Conventional job-hunting wisdom generally says your resume should fit on one page — relevant experience only, please. This makes it easier for prospective employers to figure out what you’ve done, and what you’re likely to do best.

Good thing Jean Grae doesn’t seem to have any trouble finding jobs.

At 40, the woman Talib Kweli once called “one of the last true MCs left” is still best known in the underground hip-hop world, thanks to her 20 years of rapping, writing and producing. But around five years ago, the Cape Town-born, New York-raised artist took her dark, dry wit, penchant for wordplay, and love for live performance — and decided to leave the music behind.

The result? A really packed calendar. Grae currently hosts a live talk show, The Show Show With Jean Grae, where she riffs with guests like Janeane Garofalo; appears regularly on shows like Night Train with Wyatt Cenac; and serves as a non-denominational minister at a community gathering she founded called The Church of the Infinite You. She’s written a sitcom about her life, a cooking column for Jezebel, and published books of both the e- and audio variety.

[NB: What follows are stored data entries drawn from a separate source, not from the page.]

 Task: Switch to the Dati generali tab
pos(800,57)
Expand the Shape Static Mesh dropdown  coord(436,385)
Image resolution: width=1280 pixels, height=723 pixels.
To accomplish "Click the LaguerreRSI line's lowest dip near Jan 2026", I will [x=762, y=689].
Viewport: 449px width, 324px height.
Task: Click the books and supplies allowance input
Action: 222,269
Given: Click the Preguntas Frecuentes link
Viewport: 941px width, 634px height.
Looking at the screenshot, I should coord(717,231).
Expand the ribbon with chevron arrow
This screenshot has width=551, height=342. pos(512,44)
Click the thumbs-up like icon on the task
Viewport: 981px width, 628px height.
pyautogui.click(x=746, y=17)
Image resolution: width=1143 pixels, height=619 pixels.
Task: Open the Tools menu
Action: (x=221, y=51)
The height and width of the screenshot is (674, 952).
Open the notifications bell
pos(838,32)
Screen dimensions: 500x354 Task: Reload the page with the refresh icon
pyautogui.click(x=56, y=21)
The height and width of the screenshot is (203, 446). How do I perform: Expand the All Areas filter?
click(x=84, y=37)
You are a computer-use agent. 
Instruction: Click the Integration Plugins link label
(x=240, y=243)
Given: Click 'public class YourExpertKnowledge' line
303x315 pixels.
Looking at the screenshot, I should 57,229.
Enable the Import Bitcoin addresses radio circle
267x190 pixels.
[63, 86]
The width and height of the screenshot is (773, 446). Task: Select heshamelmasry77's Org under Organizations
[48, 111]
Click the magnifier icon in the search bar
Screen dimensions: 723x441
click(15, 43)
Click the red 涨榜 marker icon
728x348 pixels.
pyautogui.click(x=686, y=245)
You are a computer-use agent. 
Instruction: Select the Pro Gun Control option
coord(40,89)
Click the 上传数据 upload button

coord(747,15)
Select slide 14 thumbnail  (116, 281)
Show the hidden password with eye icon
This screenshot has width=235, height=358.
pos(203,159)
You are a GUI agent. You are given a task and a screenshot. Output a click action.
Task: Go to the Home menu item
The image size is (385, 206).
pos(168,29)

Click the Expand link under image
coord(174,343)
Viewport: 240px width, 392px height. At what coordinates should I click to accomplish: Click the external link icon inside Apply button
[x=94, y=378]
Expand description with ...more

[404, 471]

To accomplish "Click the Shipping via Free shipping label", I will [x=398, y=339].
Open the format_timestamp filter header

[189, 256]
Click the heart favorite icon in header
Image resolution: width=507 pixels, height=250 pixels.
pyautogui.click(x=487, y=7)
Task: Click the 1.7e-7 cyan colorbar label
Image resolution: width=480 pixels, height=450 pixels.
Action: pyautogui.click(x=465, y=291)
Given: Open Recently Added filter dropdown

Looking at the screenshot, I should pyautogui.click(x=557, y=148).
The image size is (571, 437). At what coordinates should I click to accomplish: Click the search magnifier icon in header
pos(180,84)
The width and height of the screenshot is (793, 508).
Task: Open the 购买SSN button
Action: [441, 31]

Currently, she’s working on a pilot for a TV show she can’t quite talk about yet, planning for an upcoming comedy cruise, and in her free time has taken to penning disturbingly funny erotic fan fiction: “Timtations,” about Vice Presidential candidate Tim Kaine, is the work that most recently made me laugh, nearly cry, then immediately want to talk to her. Suffice it to say the comedy world has — smartly — welcomed Jean Grae with open arms.

Sponsored

Grae appears Friday, Jan. 13 at the Brava Theatre, as part of an improv show by the WorkJuice Players (with comedians Craig Cackowski, Mark Gagliardi, Marc Evan Jackson, Hal Lublin, Annie Savage, Paul F. Tompkins and Janet Varney); they’ll perform an improvised show based on Grae’s monologues. I caught up with her by phone over the previous weekend, when she was holed up in her Brooklyn apartment during a snowstorm.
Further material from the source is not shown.